DSA Series: The Big O

DSA Series: The Big O

No. #2

So to kick off this series of technical blogs I'm going to start with what I'm currently learning right now, which is Data Structures and Algorithms! To start off I'm going to talk about the basics of what you need to know before you get into DSA which is Big O so lets get to it!

The Big O...

No I am not talking about the 1990's anime that's a cross between Batman and Gundam, It kinda is, but rather Big O Asymptotic Analysis Notation. It sounds really complicated and to some degree it can get complicated. However all Big O is, is a way to measure how well your code solves a problem. This is important because any engineer can code something to solve a problem but what matters most is how well the problem is solved.

To understand Big O we first need to understand what good code is and why. There are 2 Important aspects of good code.

  1. Readability

  2. Scalability

When it comes to Big O we mainly want to focus on the latter aspect while considering the first when the situation arises. Just like when you are baking a cake and using a recipe. Writing code to program a computer is the same way. There are right instructions, wrong instructions and some recipes are better than others. When things get bigger and bigger having instructions be as efficient as possible can save time and a company millions. Just like how you wouldn't want to preheat the oven after mixing in all the ingredients to bake a cake. But instead you would want to do it before you start mixing so that when your done mixing hopefully your oven is preheated and ready to go. Take this for example:

 const everyone = ['dory', 'nemo','gill','squirt','darla','hank','clifford']
function findClifford(array) {
  let t0 = performance.now();
  for (let i = 0; i < array.length; i++){
    if (array[i] === 'clifford') {
      console.log('Found The Big Red Dog!');
    }
  }
  let t1 = performance.now()
  console.log(t1 - t0)
}

This is a simple program that prints out 'Found The Big Red Dog!' when we find him in the array. However the performance of this function, or algorithm, is determined differently by each computers CPU and they have different varying factors such as other programs running that may slow down the program. How do we solve this?

The Big O solves this issue by being the universal language we use as engineers to determine how long an algorithm takes to run. It tells us about how, as we grow bigger and bigger with our input, long an algorithm takes to run. This is irrespective of computer differences and can be described in the following graph:

2-24.png

O(1) Constant Time - This means that as the number of inputs increases the operations stays the same.

O(n) Linear Time - As inputs increase operations increases at the same rate. (for loops, while loops through n items)

O(n^2) Quadratic Time - every element in a collection of data needs to be compared to every other element. Two nested loops

O(n!) Factorial Time - As inputs increase operations increases by n factorial (you are adding a loop for every element)

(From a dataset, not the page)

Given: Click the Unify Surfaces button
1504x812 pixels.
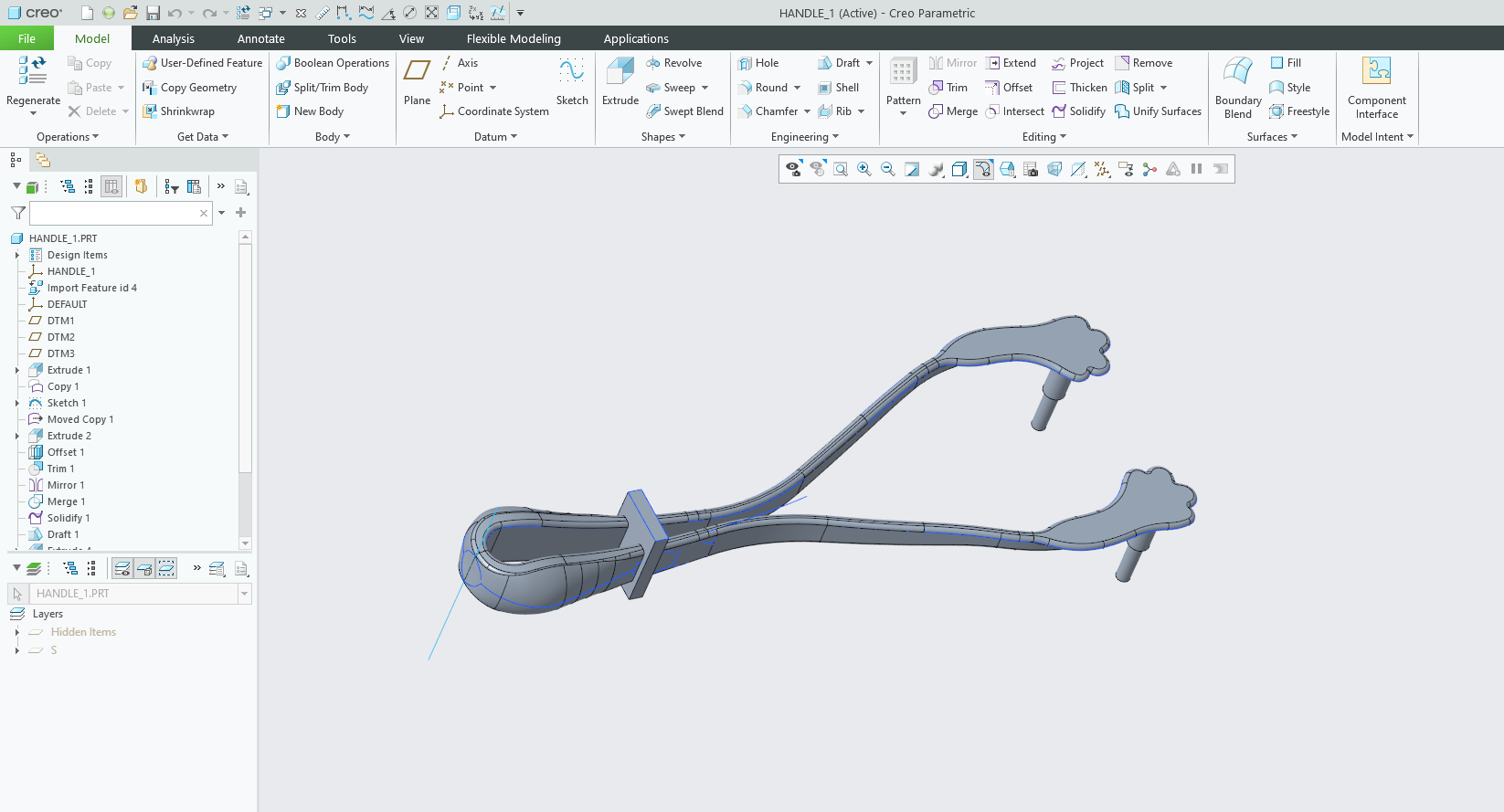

Ideally we want our programs to be as close to O(1) constant time and as algorithmically efficient as possible. Although it might not always be possible we can get algorithms to tend towards that by varying methods. We will discuss these methods in the future including the Big O complexities that I haven't mentioned. To measure Big O we have 4 rules that help in simplifying it for general purposes.

1. Worst case.

We only care about the worst case scenario. E.g.,

const everyone = ['dory', 'bruce', 'marlin', 'nemo','gill','bloat','nigel','squirt','darla','hank','nemo']
function findNemo(array) {
  let t0 = performance.now();
  for (let i = 0; i < array.length; i++){
    if (array[i] === 'nemo') {
      console.log('Found Nemo!');
    }
  }
  let t1 = performance.now()
  console.log(t1 - t0)
}

Even though in the array everyone, nemo is in the 4th index. We assume that in the worst case it is in the last index.

2. Remove Constants

function printFirstItemThenFirstHalfThenSayHi100Times(items) {
  console.log(items[0]);
  let middle Index = Math.floor(items.length / 2);
  let index = 0;

  while (index < middleIndex) { // O(n/2)
    console.log(items[index]);
    index++;
  }

  for (let i = 0; i < 100; i++) { // O(100)
    console.log('hi');
  }
}

Even though the above is O(n/2 + 100). We don't care about the constants so it becomes O(n) because as it scales and approaches "Infinity". We don't care how steep the line is just how the line is moving.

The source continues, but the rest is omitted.